The new mini-bonds are the fifth batch offered by Denver since 1990, and by far the largest. In 2007, the city raised nearly $9 million from small investors toward the new downtown Denver Justice Center.

This time, they will pay for $5.4 million in deferred maintenance at Civic Center’s McNichols Building, $3.6 million in renovations to Boettcher Concert Hall and $3 million toward construction of the new Central Denver Recreation Center.

Those are the among the last of more than 300 projects covered by the Better Denver program.
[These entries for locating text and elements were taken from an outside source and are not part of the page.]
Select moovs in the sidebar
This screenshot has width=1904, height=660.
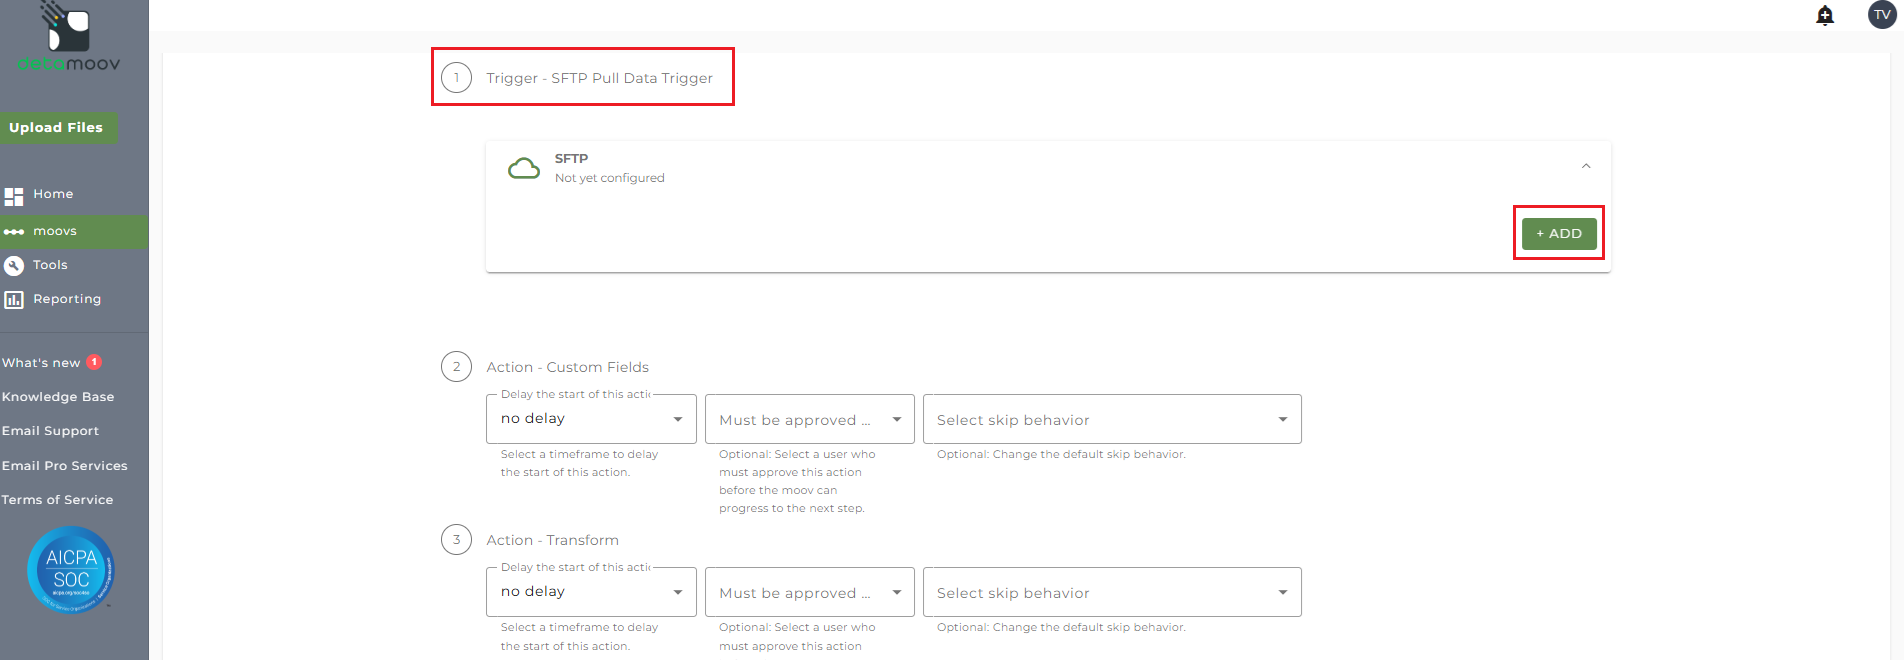[55, 231]
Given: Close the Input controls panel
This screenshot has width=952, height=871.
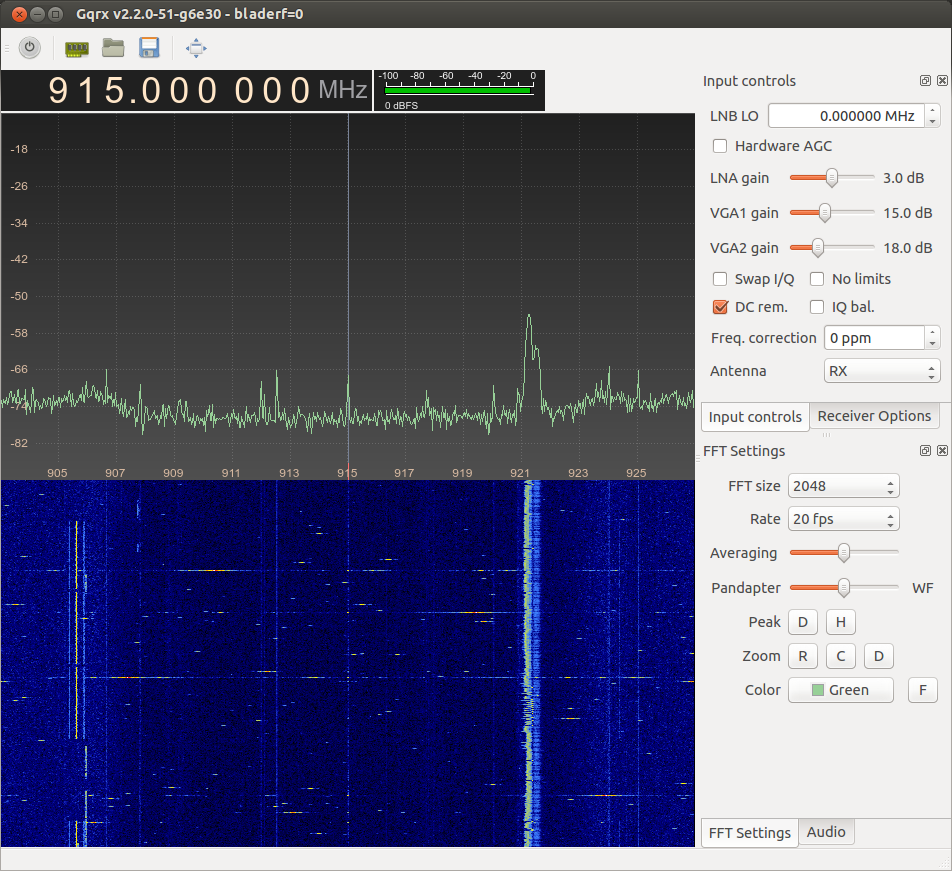Looking at the screenshot, I should [x=940, y=81].
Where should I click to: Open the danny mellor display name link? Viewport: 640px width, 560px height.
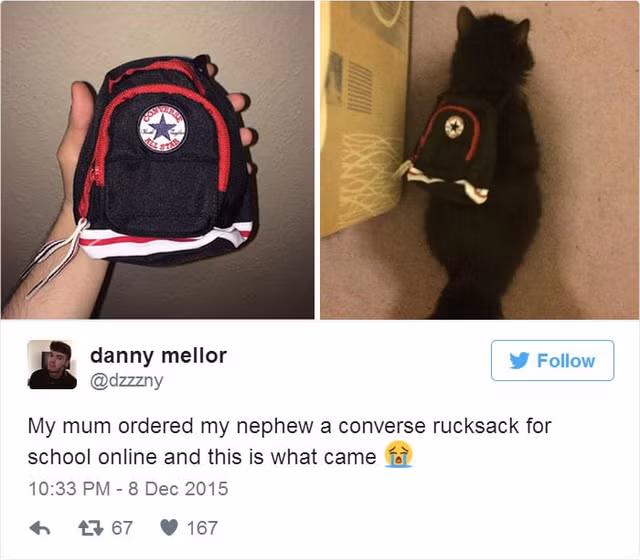[x=158, y=356]
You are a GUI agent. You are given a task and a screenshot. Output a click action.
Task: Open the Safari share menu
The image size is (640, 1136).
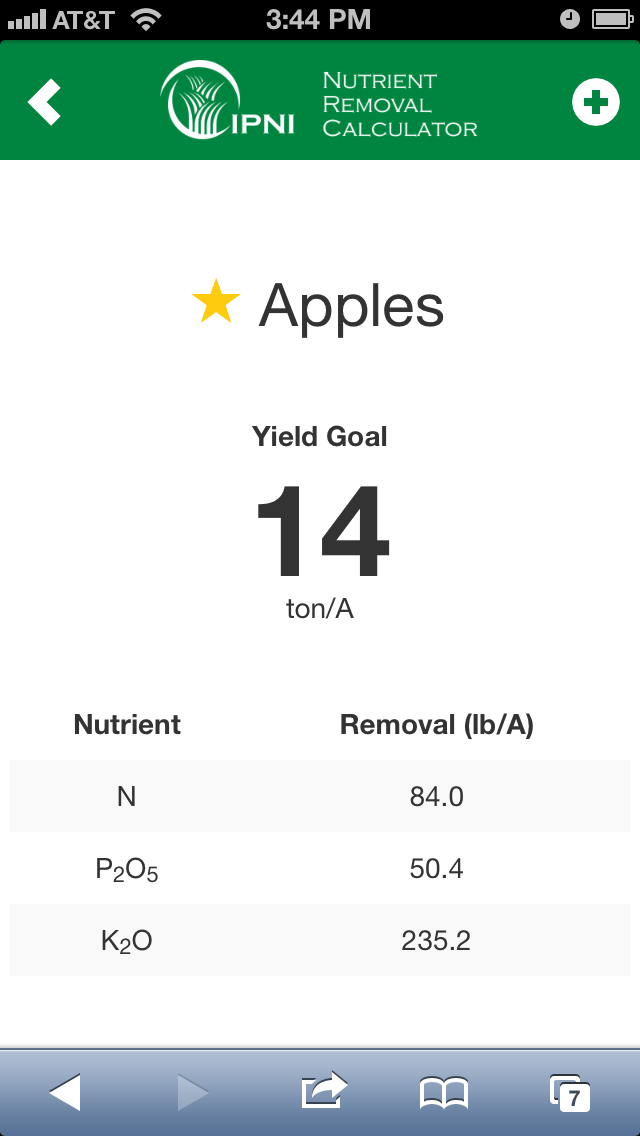point(324,1091)
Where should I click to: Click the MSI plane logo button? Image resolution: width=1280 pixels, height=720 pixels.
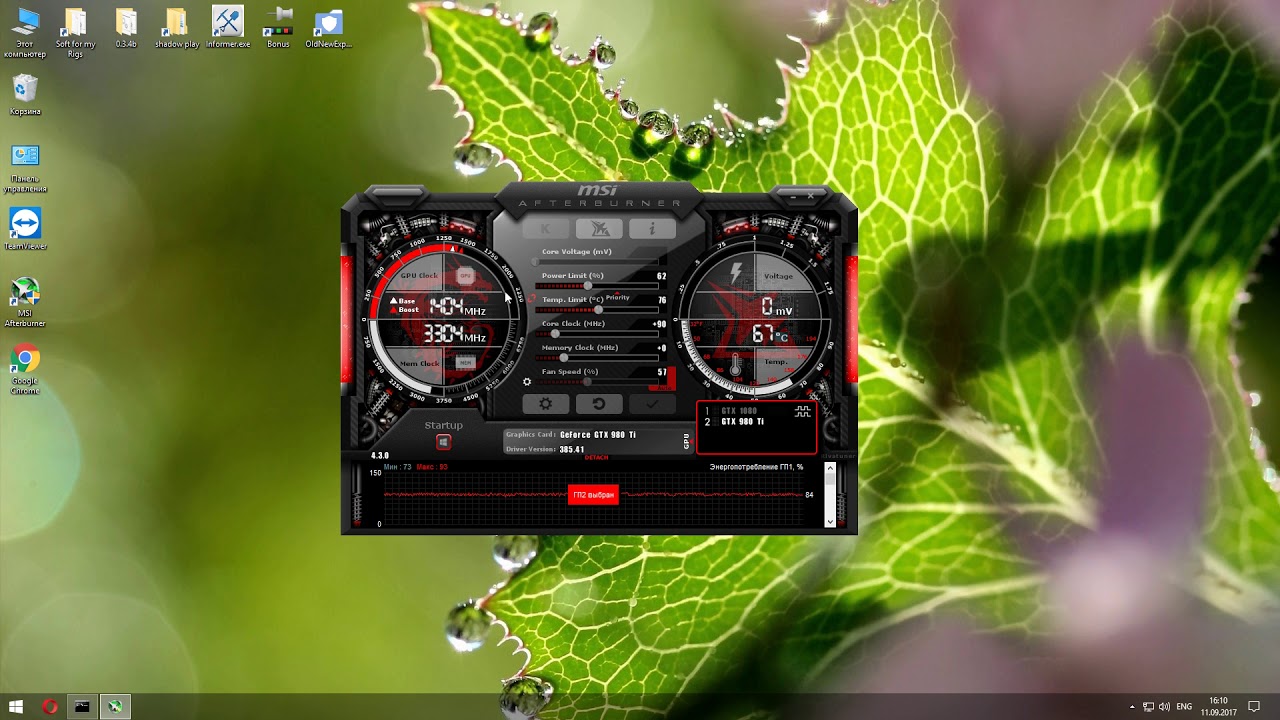tap(599, 229)
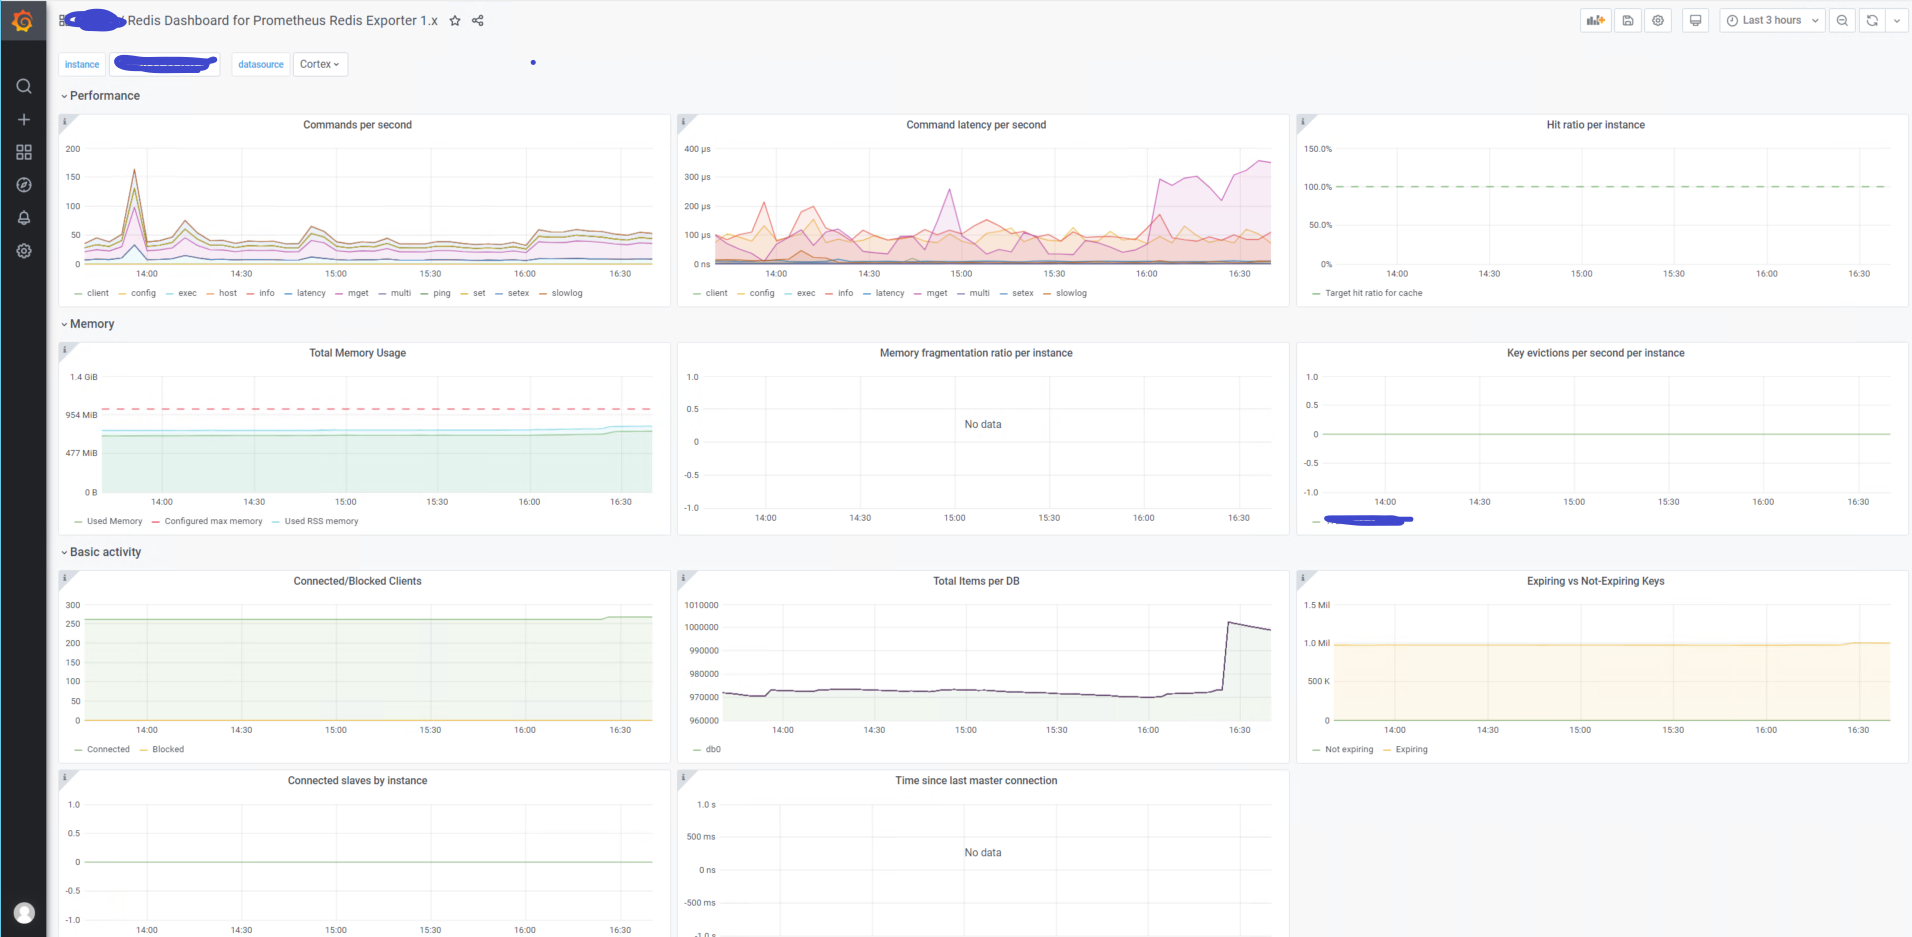
Task: Open the Last 3 hours time range picker
Action: tap(1770, 20)
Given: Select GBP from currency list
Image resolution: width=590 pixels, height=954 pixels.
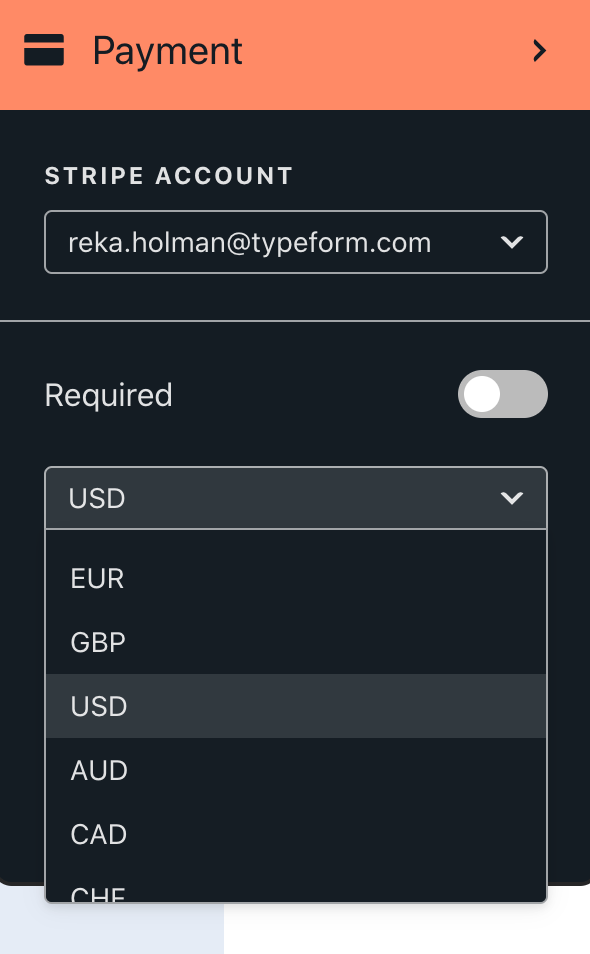Looking at the screenshot, I should 296,642.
“Places like Boettcher Concert Hall and the McNichols Building help create livable communities,” Mayor Michael Hancock said through a spokesman, “and the resources provided through the Denver Mini-Bonds will ensure a vibrant future for these institutions and venues.”

The city will split the $12 million available between the nine- and 14-year bonds.

The mini-bonds will come with fixed compounding interest rates — estimated at 4.26 percent for a nine-year term and 4.8 percent for a 14-year term — that beat rates offered on certificates of deposit by large local credit unions. Those currently top out at about 1.5 percent.

Plus, interest on municipal bonds is tax-free. That increases the equivalent interest rate by more than 2 percentage points, the city says.

When the bonds go on sale, they will be available online; at Vectra Bank, 1650 S. Colorado Blvd.; and by mail, at Better Denver Mini-Bonds, 1001 17th St. Suite 850, Denver, CO 80202. The latter two options require an official bank check.